Insgesamt will der BKW-Konzern 255 seiner 2800 Stellen streichen. Im Bereich Netze sind im vergangenen Jahr bereits 35 Arbeitsplätze abgebaut worden. Zudem sind in der BKW-Gruppe 60 offene Stellen nicht besetzt worden, wie die BKW gestern mitteilte. Somit verbleiben 160 Stellen, welche in diesem und im nächsten Jahr eingespart werden, wie Mediensprecher Antonio Sommavilla sagte. Bis Ende März dieses Jahres sind 25 Entlassungen oder vorzeitige Pensionierungen vorgesehen. Der weitere Abbau wird gestaffelt erfolgen. Wer entlassen wird, erhält je nach Dienstalter noch bis zu 14 Monate den Lohn.

Auch Konzernzentrale betroffen

Fast ein Viertel des Abbaus erfolgt in der Zentrale, also in der Administration und den Finanzen. Noch etwas stärker betroffen ist das Energiegeschäft Schweiz, bei welchem 80 Stellen eingespart werden. Die Angestellten des Elektrizitätswerks Reichenbach in Meiringen sowie des Elektrizitätswerks Grindelwald werden in die BKW integriert, und es wird auch bei ihnen einen Abbau geben. Nicht erstaunlich ist die Stellenreduktion im internationalen Geschäft und im Handel, denn der lukrative Export von Spitzenenergie am Mittag ist wegen des gestiegenen Angebots an Solarstrom sowohl in Deutschland als auch in Italien stark zurückgegangen.

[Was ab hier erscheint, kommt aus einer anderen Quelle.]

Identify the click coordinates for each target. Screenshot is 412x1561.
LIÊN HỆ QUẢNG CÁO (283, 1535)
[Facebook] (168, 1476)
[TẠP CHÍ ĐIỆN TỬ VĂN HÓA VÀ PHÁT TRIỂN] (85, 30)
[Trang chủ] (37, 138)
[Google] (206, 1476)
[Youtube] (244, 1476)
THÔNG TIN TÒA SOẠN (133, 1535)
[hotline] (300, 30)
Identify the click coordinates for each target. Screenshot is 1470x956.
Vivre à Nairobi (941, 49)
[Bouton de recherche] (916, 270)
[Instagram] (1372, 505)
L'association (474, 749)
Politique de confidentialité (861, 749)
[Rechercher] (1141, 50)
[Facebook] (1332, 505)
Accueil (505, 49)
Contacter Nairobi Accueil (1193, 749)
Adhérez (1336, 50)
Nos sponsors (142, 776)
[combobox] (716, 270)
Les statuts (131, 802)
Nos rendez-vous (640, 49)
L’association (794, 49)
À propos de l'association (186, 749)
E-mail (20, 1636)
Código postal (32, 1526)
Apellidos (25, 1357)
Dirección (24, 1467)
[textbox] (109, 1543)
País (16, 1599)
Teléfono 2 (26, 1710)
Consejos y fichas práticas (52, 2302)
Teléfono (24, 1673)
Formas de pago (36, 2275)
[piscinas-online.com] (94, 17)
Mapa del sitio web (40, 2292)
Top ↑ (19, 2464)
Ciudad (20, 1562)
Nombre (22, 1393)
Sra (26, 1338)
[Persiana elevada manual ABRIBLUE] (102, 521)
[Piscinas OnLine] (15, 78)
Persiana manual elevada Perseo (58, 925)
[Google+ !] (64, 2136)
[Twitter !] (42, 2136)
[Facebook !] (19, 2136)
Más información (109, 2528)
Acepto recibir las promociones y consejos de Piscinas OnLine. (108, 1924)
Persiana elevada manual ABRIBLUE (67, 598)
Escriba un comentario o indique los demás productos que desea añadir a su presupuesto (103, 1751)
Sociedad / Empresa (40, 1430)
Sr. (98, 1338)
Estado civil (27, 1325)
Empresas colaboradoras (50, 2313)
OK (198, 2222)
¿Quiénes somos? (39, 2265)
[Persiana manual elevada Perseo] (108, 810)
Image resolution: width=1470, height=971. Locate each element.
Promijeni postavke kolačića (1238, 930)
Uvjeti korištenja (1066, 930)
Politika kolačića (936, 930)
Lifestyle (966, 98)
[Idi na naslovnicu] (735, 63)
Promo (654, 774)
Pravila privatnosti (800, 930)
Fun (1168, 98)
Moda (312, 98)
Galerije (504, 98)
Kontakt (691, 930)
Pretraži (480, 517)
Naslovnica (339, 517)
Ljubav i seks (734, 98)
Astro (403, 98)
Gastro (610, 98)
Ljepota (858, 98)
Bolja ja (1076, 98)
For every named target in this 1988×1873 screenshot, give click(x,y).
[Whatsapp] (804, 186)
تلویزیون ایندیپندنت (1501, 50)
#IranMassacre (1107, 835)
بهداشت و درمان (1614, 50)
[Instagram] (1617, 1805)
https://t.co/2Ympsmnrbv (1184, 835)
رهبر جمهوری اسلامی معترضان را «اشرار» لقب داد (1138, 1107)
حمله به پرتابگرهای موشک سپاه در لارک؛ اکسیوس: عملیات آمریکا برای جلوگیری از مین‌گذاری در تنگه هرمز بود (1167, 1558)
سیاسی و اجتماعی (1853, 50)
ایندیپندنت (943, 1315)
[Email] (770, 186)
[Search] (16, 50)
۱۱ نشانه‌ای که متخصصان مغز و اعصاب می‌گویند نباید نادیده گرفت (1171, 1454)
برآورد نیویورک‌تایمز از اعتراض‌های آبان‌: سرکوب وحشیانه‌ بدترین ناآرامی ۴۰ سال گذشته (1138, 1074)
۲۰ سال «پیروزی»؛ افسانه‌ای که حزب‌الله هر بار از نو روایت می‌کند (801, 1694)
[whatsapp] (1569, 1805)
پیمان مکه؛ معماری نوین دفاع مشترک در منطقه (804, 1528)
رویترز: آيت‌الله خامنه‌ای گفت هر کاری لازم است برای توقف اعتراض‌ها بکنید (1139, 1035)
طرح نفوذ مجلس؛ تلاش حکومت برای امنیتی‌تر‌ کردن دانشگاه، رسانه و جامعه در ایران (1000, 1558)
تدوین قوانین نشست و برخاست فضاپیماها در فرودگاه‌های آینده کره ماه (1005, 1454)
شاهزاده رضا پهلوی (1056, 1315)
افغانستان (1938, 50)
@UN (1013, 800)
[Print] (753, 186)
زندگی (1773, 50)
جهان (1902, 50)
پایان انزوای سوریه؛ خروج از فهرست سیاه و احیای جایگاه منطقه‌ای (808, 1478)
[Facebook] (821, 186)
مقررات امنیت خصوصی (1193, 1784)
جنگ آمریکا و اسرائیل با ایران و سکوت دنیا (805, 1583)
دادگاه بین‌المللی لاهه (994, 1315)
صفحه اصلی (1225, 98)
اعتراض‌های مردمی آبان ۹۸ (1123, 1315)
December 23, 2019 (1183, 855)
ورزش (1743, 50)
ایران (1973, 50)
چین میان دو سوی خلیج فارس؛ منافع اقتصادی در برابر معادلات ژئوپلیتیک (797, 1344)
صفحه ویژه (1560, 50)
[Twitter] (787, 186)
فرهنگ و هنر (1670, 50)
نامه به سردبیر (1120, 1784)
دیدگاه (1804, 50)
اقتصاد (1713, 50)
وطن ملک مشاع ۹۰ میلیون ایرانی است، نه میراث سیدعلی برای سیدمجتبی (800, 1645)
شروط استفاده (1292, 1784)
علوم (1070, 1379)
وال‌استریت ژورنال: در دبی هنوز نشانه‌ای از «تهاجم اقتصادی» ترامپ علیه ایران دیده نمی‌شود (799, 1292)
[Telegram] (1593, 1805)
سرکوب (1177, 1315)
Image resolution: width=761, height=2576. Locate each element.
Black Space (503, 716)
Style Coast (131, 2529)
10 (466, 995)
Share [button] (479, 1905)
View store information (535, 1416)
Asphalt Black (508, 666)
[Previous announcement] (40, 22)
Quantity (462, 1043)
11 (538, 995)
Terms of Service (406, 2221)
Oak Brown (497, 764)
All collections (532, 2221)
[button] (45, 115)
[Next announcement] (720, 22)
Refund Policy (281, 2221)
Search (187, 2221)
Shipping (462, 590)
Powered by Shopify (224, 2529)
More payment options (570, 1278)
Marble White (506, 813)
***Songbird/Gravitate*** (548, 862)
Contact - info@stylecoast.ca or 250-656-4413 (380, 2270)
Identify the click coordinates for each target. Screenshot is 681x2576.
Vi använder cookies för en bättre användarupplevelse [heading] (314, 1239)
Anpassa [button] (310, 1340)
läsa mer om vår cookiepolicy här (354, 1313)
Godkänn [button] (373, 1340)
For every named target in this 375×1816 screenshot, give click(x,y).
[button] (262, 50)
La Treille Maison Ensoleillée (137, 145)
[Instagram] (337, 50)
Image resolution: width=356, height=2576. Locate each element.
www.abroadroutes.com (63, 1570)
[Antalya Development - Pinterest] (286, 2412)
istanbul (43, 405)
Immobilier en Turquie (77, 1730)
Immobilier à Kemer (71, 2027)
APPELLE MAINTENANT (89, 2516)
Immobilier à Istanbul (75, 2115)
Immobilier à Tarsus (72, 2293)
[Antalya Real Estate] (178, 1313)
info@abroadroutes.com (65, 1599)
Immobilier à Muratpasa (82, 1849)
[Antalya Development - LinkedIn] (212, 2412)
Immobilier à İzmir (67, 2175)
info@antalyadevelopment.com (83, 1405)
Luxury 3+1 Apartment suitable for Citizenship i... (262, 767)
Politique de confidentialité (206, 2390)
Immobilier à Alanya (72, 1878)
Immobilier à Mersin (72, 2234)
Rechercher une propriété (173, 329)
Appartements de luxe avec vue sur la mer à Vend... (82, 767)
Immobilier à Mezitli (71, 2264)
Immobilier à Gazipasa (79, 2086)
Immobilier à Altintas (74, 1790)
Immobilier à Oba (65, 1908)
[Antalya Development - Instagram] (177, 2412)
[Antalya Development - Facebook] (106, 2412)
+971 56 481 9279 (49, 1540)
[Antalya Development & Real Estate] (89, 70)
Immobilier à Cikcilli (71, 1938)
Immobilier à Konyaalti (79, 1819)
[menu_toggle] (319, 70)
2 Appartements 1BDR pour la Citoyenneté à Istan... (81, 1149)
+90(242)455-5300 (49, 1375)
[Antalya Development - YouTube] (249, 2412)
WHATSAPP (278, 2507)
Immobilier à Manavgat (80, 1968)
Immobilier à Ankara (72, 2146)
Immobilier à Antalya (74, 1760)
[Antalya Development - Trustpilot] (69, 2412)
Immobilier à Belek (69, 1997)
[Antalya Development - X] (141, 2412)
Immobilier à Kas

Fragen wirft dagegen die Ankündigung auf, dass im Netzbereich nach den bereits abgebauten 35 Stellen weitere 20 Arbeitsplätze verschwinden werden. Das scheint im Widerspruch zu den Aussagen zu stehen, das Netz müsse verstärkt werden. Als Hauptgrund für den Abbau führt die BKW die von der Elcom verordnete Senkung der Netzbenutzungspreise um 15 Millionen Franken pro Jahr an. Zudem hätten Vergleiche mit Konkurrenzunternehmen gezeigt, dass ihre Netzkosten zu hoch seien. Bei der für die Netzinstallation zuständigen Tochterfirma Arnold AG werde die Stellenzahl nicht reduziert, präzisierte BKW-Sprecher Sommavilla. Diese werde weiterhin in der Lage sein, Solarkraftwerke und andere Ökostromanlagen ans Netz anzuschliessen.

Bei ihren eigenen Ökostrominvestitionen tritt die BKW auf die Bremse: Die Tochtergesellschaft Sol-E Suisse AG muss 8 Arbeitsplätze abbauen. Sie wird sich laut der Medienmitteilung auf kleine Wasserkraftwerke, Windenergie und Fernwärme wie das Holzkraftwerk in Grindelwald konzentrieren. Die Sonnenenergie, die Geothermie und die Wärmekraftkopplung werden aus Sol-E Suisse herausgelöst. Die BKW gebe diese Bereiche nicht auf, sagte Sommavilla, aber sie werde sie als Einzelprojekte zusammen mit Partnern angehen.Mit ihrem Solarkraftwerk auf dem Mont Soleil, welches Forschungszwecken dient, und dem Solardach auf dem Stade de Suisse ist die BKW Pionierin in der Sonnenenergie. Sie ist auch an einer Testanlage in St. Antönien GR beteiligt: Seit dem vergangenen Herbst läuft dort ein Versuch mit Solarzellen an Lawinenverbauungen.

Im Vergleich zu Wasser- und Windkraftwerken seien die Kosten für Solarkraftwerke immer noch sehr hoch, hielt der BKW-Sprecher fest.Beteiligt ist die BKW auch an einem Geothermieprojekt in der Region La Côte im Kanton Waadt. Dort wird in mehreren Tausend Meter Tiefe nach heissem Wasser gesucht. Eine Bohrung koste rasch einmal 20 Millionen Franken, sagte Sommavilla. Deshalb sei die BKW auch hier auf Partner angewiesen. (Der Bund)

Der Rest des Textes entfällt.